Perder la Virginidad
Cuento
-No
sabía que estos servicios tuvieran unas tarifas tan elevadas -Petunia rebuscaba
en el monedero mirando de vez en cuando al apuesto joven que tenía enfrente-.
Debes ser muy bueno en lo tuyo, pimpollo.
-Soy un
profesional.
-¡Siempre
tan tacaña! -protestó Esmeralda-. Esto va a hacer a Marta muy feliz.
El
muchacho extendió la mano para recibir sus honorarios con cara de
circunstancias.
-Quedará
satisfecha, no se preocupen -masculló mientras contaba los billetes.
-Tenga
cuidado. Hágame un trabajo fino… mire que es virgen -le advirtió Esmeralda.
-¿Virgen
con setenta y cuatro años? -espetó él-. Si lo llego a saber antes hubiese
exigido un precio especial. Una cosa es una cosa y otra cosa es otra. No le
pongo pegas a los años que tiene pero esto… ¿Está bien de salud? Que cuando me
pongo…
-Todos
los hombres sois iguales, da lo mismo la edad, la época… os creéis poseedores
de la pilastra que sostiene el planeta ¿eh? ¡Váyase ya, pollo!
Las dos
mujeres observaron sonrientes el caminar chulesco de don Juan de saldo del
muchacho.
-Es
curiosa la cantidad de servicios que uno puede contratar ojeando la página de
contactos, ¿verdad? -dijo Petunia.
-Ya te
digo.
-¿Tú
crees que se parece al de la foto?
-Clavadito.
Marta
aún conservaba intacta la gracia de los quince años. Podía ejecutar un
charlestón con maestría fumando en una enorme pipa y enrollándose al cuello una
boa de plumón rosado para reproducir el Lilí Marleen con voz cadenciosa. Lo que
más le gustaba era jugar a las cartas con sus dos amigas, Petunia y Esmeralda,
y salir a pasear por las tardes con un caniche enano al que ella llamó Prozac
en honor a las pastillitas que le habían devuelto la alegría.
Cuando
vio a ese hombretón con voz de telenovela apoyado en el quicio de su puerta con
actitud seductora no se lo pensó dos veces.

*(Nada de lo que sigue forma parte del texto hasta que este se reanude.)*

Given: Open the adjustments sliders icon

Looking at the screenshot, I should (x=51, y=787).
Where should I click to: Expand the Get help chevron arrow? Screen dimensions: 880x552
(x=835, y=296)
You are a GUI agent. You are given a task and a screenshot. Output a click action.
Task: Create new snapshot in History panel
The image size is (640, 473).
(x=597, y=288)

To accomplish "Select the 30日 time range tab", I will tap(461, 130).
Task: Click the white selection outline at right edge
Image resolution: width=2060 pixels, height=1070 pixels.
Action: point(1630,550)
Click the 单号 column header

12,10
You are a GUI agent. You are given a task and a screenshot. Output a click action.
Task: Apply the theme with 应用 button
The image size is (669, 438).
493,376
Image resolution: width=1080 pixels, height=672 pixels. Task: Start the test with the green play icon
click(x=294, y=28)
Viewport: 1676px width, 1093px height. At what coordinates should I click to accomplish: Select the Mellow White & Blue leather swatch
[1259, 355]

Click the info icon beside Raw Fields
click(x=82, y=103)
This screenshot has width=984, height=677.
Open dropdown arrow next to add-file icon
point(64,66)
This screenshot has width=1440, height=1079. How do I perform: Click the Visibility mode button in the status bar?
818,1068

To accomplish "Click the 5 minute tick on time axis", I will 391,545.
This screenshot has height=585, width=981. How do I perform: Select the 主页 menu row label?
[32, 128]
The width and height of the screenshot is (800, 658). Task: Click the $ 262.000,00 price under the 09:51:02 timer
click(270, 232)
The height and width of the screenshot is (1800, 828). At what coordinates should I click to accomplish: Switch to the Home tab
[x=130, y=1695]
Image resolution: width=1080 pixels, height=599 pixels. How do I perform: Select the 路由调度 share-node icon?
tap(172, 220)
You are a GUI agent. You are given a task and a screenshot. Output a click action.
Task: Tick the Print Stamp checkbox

Lo enganchó con su boa plumosa y, a
ritmo de tango, lo arrastró hasta su lecho con ojos lascivos. Se agachó para
quitarle los zapatos, desabrochó su camisa musitando una melodía y luego le dio
un empujón que lo dejó despatarrado sobre le cama. El joven, al verla tan
animada, comenzó a lanzarle piropos subidos de tono pero ella le suplicó que
mientras durase el acto simplemente le susurrase al oído que la amaba, que
siempre la había amado y que, si la dejó plantada en el altar fue porque un
inoportuno golpe en la cabeza antes de salir para la iglesia le bloqueó los
sentidos y le hizo deambular durante lustros sin recuerdos ni rumbo fijo.
Mientras
Marta perdía la virginidad, desde la foto que durante cincuenta años había
reposado en el aparador, el joven que nunca había dejado de espiar su soledad
con una peliculera sonrisa de tonos sepia, se moría de celos viendo a la que
fue su novia haciendo el amor con otro.